Cependant, assailli de toutes parts par le déluge, le bateau finit quand même par s'échouer sur la plage rocailleuse avec un bruit sourd. Les planches de bois du vaisseau craquèrent lugubrement lors de l'impact, tandis que des myriades de gouttes d'eau salée voltigeaient dans l'air iodé. Kratos, torse nu et saillant de muscles, dû à sa position résolument immuable à la poupe du navire, resta fermement campé sur ses jambes pour ne pas passer par-dessus bord. Une fois son équilibre retrouvé, son regard évalua les dangers auxquels il pouvait s'attendre en débarquant sur cette terre inconnue. Les Lames du Chaos, quant à elles, symboles de sa toute-puissance, s'enflammèrent sinistrement dans son dos, prêtes à sortir de leurs fourreaux et à être dégainées contre toute menace qui oserait se mettre en travers de son chemin. Le vent le faisait chanceler et les gouttes d'eau froide du récif s'accrochaient à sa peau, ce qui donnait une aura encore plus sauvage à sa présence, déjà très imposante.
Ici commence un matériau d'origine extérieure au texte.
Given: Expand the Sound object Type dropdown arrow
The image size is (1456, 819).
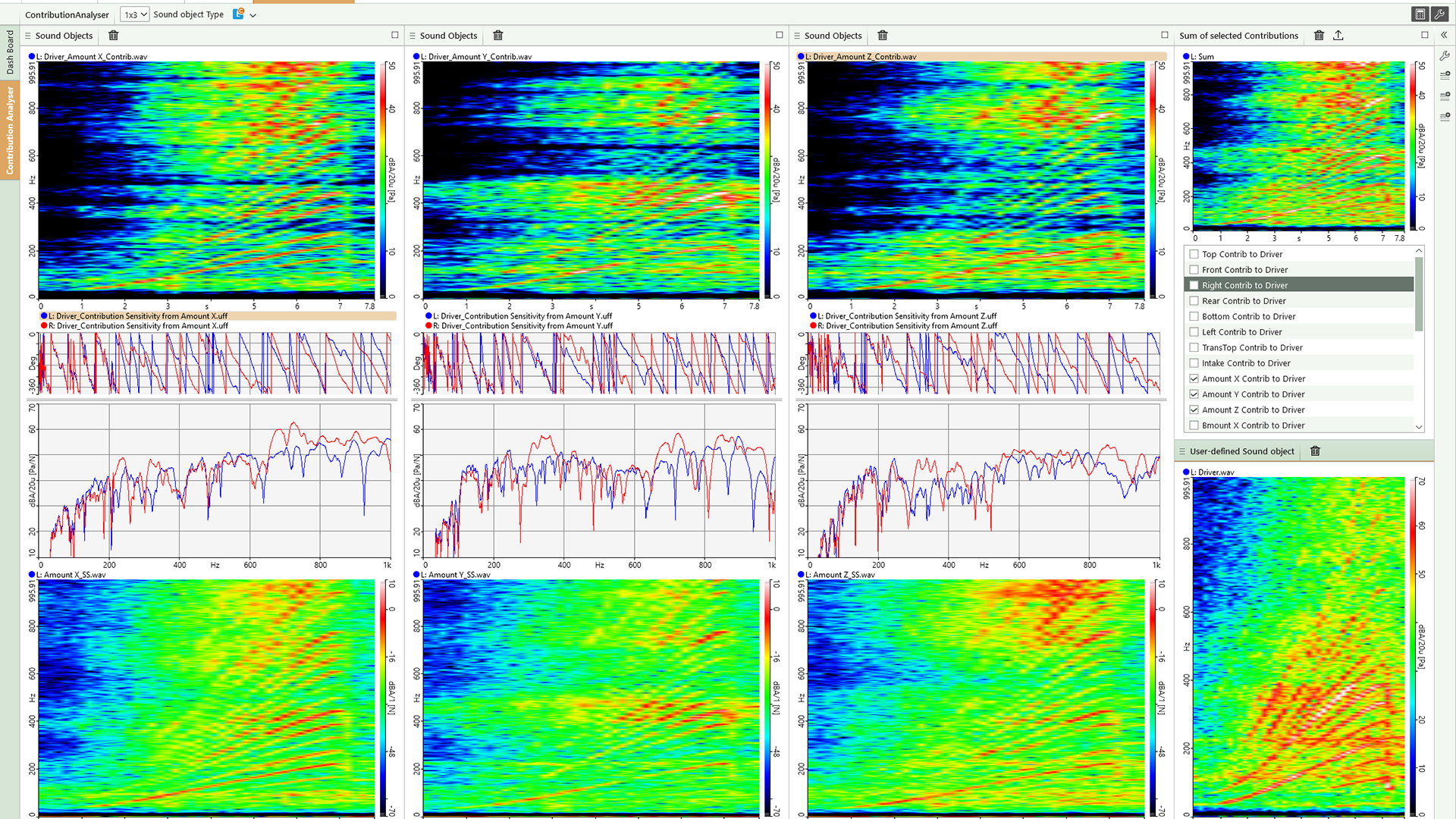Looking at the screenshot, I should (x=253, y=15).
Les marins, effrayés face au légendaire spartiate, se prosternèrent aux pieds de Kratos alors que celui-ci s'apprêtait à abandonner son bateau éventré. Leurs voix tremblantes et dévotes s'élevaient dans des murmures inaudibles, implorant le roi de l'Olympe de veiller sur le guerrier surhumain qui se tenait devant eux. Cependant, Kratos ne prêtait aucune attention à leurs prières désespérées. Sa concentration éclipsait tout le reste. Il sauta donc du navire, laissant son équipage à genoux derrière lui avec leurs vaines supplications. Alors qu'il avançait, ses sandales grecques claquèrent contre les galets rugueux. Soudain, mains sur les hanches, sa silhouette immobile se découpa dans la lumière des éclairs, les bourrasques et la pluie, devant les ruines d'un temple qui, jadis, s'était dressé ici.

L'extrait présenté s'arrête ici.